• _The problem_
Scan the data below for the string "panel". Copy every line where it appears.

=== Given entries ===

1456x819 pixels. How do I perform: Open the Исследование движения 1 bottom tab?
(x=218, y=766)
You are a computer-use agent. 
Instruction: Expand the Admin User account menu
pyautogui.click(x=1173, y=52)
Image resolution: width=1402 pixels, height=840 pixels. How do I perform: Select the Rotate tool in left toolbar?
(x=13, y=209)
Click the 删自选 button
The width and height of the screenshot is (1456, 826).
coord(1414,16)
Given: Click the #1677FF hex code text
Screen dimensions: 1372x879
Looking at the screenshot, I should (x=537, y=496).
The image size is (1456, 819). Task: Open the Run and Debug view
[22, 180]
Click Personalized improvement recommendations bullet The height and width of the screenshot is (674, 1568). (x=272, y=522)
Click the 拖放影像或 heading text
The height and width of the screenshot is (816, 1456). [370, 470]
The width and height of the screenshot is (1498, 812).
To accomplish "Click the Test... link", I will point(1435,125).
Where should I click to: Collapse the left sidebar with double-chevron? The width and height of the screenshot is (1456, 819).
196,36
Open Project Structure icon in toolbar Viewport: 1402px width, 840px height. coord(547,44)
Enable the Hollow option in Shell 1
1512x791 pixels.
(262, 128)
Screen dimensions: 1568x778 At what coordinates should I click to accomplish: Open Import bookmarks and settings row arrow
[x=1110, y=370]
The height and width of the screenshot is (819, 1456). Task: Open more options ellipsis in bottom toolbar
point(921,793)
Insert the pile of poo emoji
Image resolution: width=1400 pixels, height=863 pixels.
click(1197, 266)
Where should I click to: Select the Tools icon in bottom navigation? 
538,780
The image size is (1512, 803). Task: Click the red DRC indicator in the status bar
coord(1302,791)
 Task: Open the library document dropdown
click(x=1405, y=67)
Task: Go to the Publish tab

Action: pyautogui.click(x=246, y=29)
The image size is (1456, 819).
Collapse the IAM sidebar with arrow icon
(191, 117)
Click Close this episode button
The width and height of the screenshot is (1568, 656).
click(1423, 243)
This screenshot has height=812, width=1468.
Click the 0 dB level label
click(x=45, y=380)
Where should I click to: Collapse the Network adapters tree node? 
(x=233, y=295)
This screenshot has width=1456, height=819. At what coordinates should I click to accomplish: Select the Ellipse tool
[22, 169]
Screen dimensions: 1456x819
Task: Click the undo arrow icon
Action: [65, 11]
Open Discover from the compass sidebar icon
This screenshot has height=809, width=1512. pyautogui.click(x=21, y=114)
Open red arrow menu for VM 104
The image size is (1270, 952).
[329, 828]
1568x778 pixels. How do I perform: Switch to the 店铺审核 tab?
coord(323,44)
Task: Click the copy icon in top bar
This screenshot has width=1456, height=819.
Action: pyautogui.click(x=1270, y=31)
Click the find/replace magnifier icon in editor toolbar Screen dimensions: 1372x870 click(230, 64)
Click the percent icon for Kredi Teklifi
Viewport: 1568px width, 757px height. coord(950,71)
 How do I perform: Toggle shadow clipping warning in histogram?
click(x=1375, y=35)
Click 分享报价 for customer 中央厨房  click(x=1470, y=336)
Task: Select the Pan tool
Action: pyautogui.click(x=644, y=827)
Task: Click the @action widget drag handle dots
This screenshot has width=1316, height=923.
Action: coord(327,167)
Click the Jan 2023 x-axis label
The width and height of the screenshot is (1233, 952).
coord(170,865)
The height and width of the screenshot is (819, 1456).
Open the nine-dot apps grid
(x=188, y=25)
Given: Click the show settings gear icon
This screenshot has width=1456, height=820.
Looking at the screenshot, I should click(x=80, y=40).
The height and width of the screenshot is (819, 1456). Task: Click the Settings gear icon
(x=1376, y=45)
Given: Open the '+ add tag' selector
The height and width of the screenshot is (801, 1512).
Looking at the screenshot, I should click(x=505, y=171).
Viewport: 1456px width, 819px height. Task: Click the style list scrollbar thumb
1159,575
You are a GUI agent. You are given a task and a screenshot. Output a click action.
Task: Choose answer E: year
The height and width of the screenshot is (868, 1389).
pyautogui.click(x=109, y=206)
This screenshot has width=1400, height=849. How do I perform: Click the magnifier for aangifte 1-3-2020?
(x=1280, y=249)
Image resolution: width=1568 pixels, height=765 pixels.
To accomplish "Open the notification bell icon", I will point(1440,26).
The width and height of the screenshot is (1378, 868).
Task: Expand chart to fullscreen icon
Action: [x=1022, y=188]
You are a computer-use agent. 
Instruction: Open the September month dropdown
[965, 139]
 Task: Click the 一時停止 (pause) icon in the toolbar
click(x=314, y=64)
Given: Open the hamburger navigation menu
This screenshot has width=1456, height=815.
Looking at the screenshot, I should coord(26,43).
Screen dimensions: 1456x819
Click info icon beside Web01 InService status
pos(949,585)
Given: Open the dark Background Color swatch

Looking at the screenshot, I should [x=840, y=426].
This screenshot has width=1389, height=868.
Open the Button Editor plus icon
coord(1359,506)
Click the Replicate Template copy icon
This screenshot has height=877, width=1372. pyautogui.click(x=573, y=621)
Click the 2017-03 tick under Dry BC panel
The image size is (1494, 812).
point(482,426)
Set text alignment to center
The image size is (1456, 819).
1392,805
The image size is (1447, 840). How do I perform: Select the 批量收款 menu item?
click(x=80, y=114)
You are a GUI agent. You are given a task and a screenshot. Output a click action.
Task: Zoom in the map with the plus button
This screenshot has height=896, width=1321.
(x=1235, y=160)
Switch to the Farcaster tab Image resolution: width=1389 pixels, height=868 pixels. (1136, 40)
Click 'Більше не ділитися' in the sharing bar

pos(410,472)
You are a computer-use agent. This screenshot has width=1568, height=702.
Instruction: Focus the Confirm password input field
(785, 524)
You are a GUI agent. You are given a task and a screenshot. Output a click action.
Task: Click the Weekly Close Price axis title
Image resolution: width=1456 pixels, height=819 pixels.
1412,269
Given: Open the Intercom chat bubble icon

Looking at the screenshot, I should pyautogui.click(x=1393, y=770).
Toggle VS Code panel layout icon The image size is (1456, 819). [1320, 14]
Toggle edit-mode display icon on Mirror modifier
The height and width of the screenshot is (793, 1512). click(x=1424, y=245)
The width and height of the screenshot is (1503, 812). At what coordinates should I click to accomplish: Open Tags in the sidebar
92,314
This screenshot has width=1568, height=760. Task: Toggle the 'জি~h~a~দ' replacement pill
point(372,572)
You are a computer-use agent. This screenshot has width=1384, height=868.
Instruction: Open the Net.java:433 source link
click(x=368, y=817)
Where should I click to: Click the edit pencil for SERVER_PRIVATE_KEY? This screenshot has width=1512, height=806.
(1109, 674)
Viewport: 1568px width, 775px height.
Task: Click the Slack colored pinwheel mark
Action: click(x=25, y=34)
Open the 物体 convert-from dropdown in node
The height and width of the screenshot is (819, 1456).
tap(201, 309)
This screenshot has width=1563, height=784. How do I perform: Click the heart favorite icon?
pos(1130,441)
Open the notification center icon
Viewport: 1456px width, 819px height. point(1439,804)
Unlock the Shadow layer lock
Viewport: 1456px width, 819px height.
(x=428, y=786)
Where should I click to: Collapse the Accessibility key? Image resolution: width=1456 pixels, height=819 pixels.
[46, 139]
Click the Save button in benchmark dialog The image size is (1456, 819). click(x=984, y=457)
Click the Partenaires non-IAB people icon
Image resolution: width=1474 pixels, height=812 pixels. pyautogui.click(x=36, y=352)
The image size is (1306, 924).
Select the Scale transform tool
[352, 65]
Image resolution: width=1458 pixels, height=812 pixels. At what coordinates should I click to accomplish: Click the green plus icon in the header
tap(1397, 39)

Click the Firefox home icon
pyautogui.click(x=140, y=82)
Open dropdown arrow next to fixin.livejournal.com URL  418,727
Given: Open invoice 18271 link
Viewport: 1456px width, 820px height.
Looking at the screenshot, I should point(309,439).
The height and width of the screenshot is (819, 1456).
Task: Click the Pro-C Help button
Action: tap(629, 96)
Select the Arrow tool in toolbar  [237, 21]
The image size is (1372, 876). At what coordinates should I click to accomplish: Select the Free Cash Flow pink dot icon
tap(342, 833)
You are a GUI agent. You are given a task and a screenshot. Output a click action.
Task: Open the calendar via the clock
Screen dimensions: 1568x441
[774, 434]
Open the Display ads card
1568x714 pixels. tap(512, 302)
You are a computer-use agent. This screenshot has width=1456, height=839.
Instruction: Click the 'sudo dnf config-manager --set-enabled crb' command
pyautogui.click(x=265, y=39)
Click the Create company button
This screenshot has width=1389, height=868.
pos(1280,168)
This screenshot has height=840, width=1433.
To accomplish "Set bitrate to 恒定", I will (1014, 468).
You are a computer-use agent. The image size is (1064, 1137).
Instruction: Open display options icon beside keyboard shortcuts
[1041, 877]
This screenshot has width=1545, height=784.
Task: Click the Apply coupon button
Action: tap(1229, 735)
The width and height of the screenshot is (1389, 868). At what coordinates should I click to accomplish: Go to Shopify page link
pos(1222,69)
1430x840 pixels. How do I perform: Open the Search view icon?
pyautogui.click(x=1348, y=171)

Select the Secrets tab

===

• _Response box_
Click the 2017-03 tick under Dry BC panel
Toggle VS Code panel layout icon The image size is (1456, 819). [1320, 14]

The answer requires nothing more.